> DATA SHOWN:
• • • • •
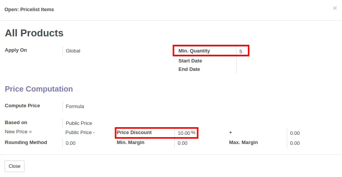Viewport: 342px width, 177px height.
Task: Click the Price Discount 10.00 value
Action: click(184, 133)
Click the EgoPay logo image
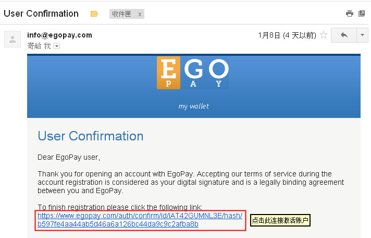Viewport: 371px width, 238px height. 193,73
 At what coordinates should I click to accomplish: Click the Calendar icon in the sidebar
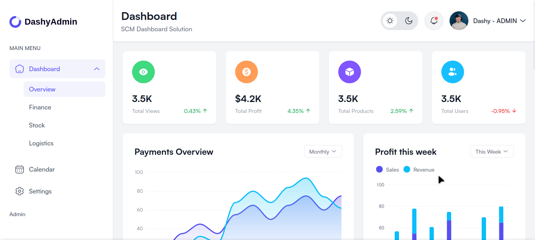click(20, 169)
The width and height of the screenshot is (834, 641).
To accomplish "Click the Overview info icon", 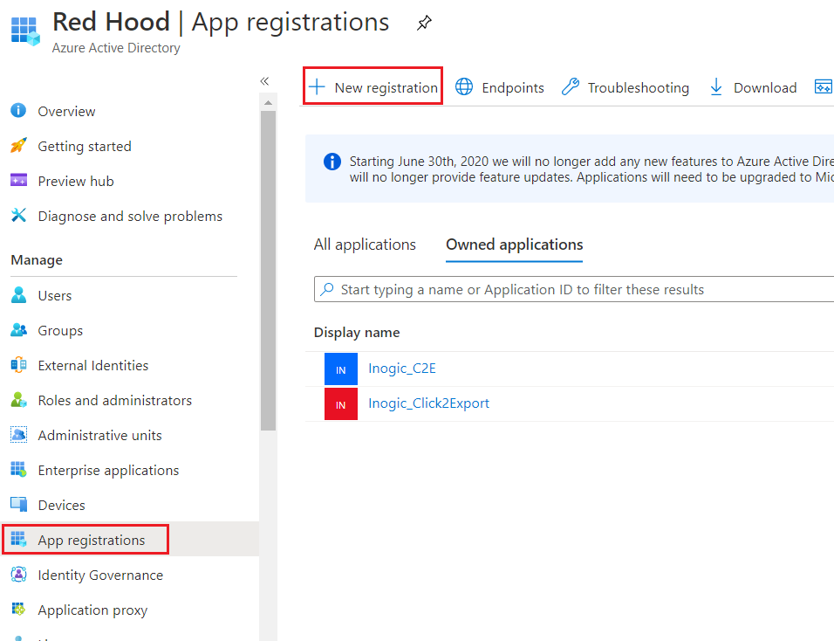I will pyautogui.click(x=18, y=110).
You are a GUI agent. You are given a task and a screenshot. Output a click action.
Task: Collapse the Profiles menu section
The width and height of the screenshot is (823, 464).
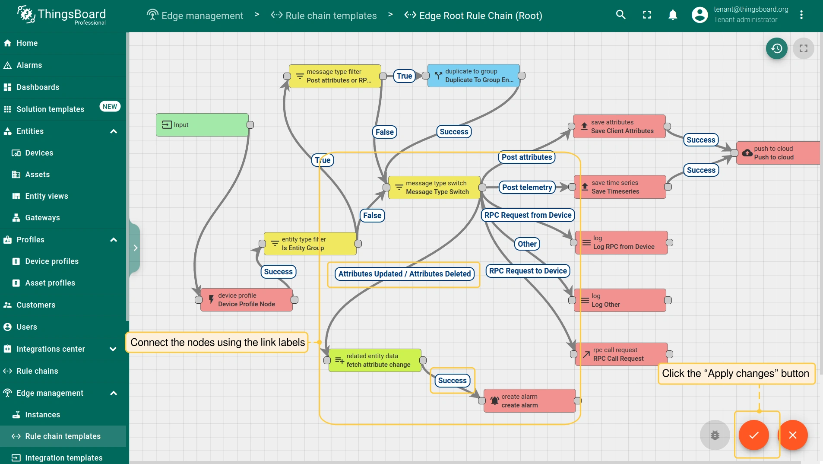pos(114,240)
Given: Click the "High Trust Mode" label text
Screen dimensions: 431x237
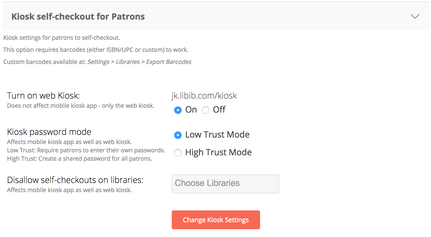Looking at the screenshot, I should click(x=218, y=152).
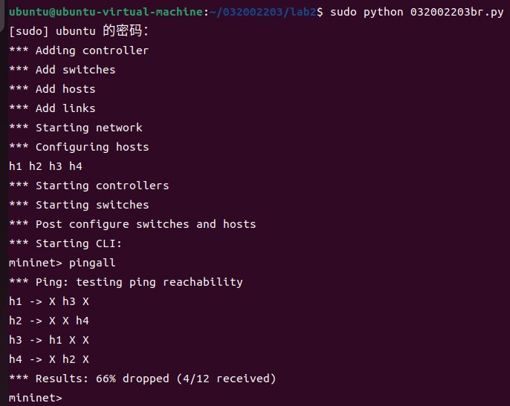Click the pingall command text
The height and width of the screenshot is (406, 510).
[x=92, y=263]
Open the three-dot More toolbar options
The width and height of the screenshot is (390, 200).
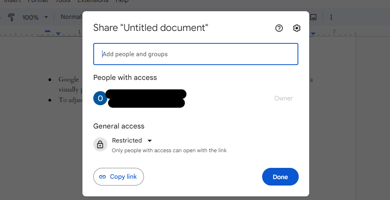(331, 17)

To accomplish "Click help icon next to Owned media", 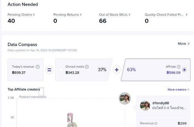I will pyautogui.click(x=87, y=67).
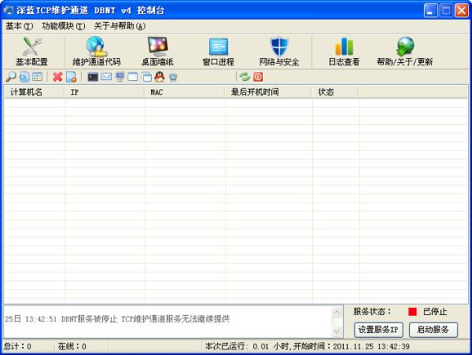Open the black command prompt icon
The height and width of the screenshot is (355, 472).
(x=93, y=77)
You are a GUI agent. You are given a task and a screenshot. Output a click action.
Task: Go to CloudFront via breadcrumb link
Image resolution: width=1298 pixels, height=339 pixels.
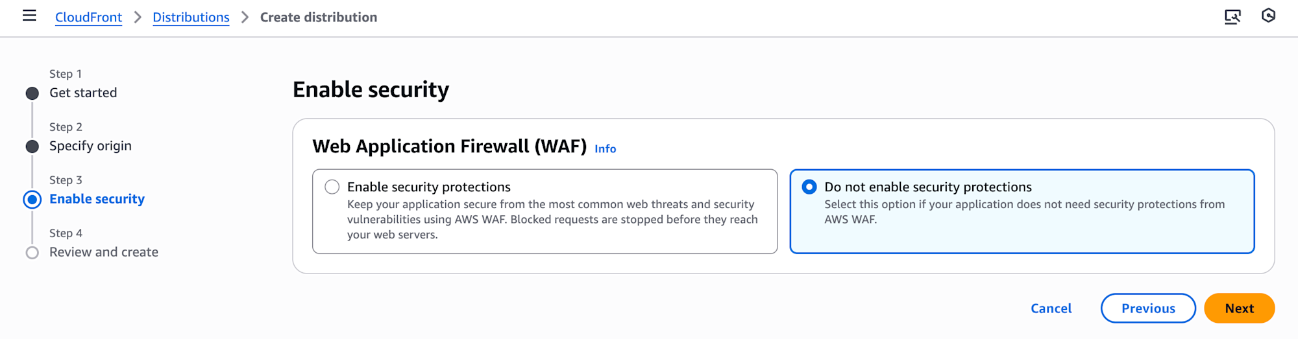tap(88, 18)
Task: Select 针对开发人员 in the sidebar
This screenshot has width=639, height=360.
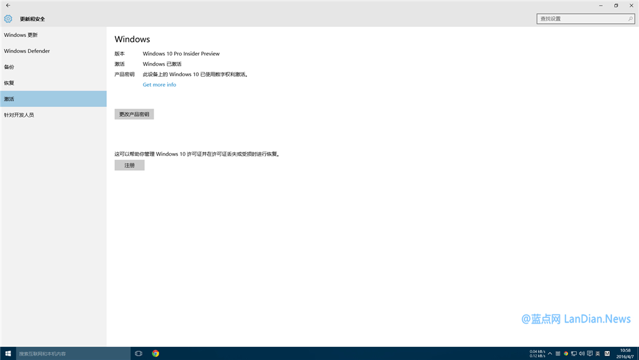Action: [x=19, y=114]
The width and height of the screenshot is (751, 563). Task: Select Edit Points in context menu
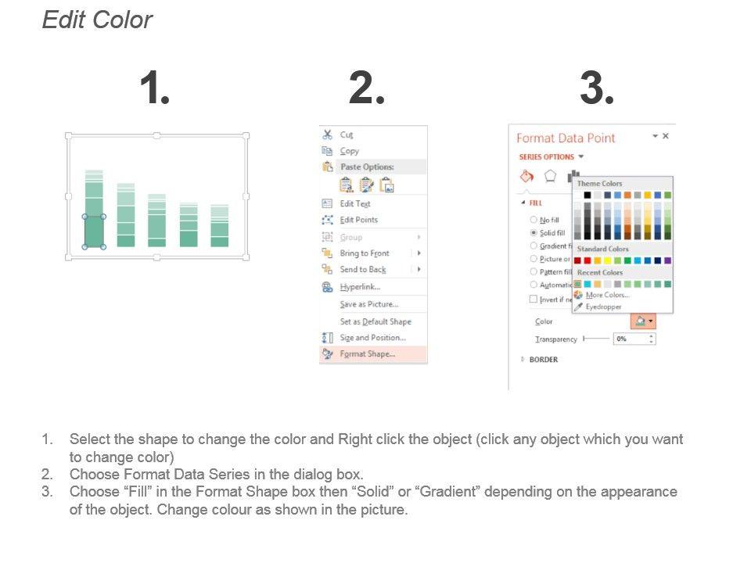(358, 220)
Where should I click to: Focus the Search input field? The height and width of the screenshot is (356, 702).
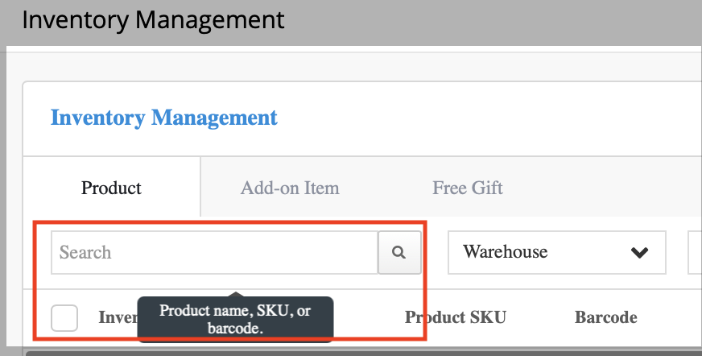point(214,253)
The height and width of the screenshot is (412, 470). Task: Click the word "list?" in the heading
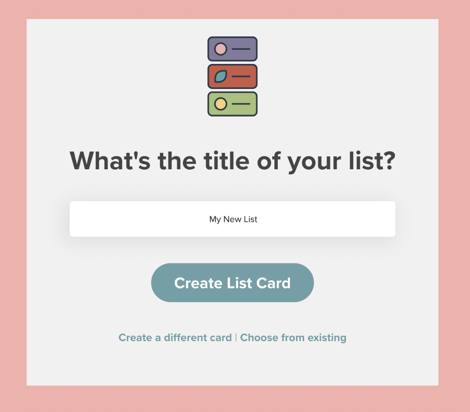point(373,161)
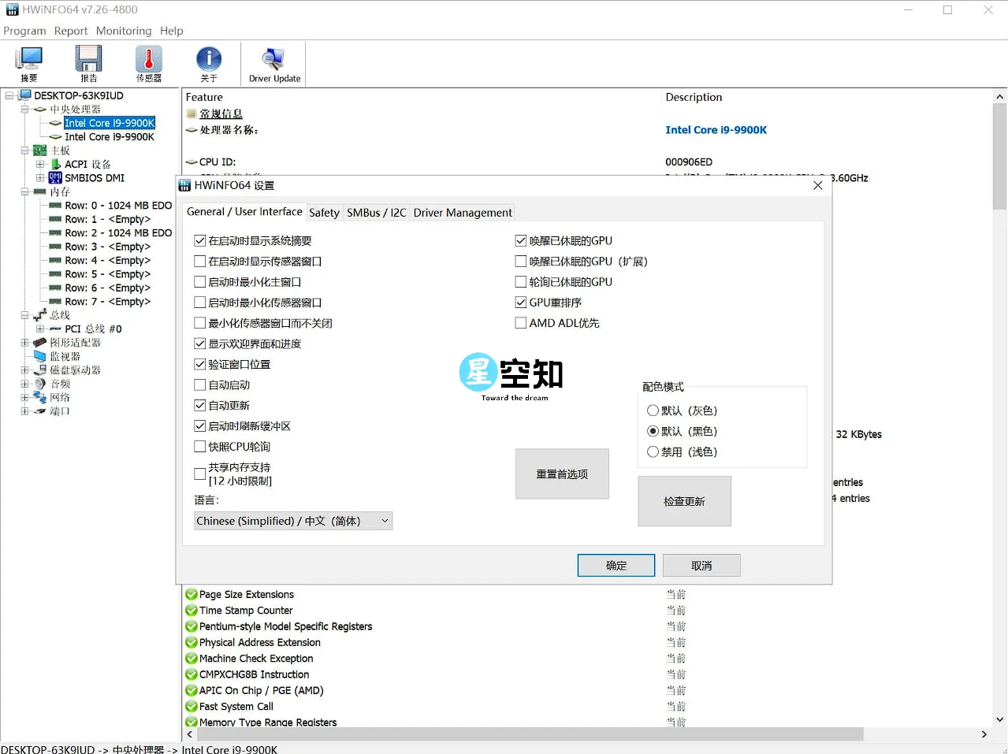Check the AMD ADL优先 option
Image resolution: width=1008 pixels, height=754 pixels.
(x=521, y=322)
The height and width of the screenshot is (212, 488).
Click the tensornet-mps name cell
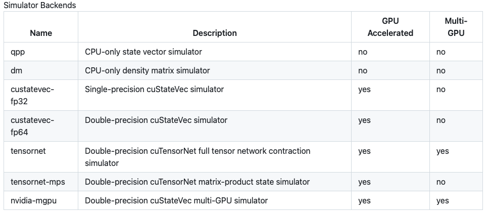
• • • • •
> WHAT THE EXERCISE ASKS: Write back word for word every line in the entries above from the one with "The height and width of the screenshot is (412, 470)." to the one with "The height and width of the screenshot is (212, 488).", ends included, and none of the pictures.

> ANSWER SPACE:
The height and width of the screenshot is (412, 470). Task: Click the word "list?" in the heading
point(373,161)
Check the AMD ADL优先 option
Image resolution: width=1008 pixels, height=754 pixels.
(x=521, y=322)
The height and width of the screenshot is (212, 488).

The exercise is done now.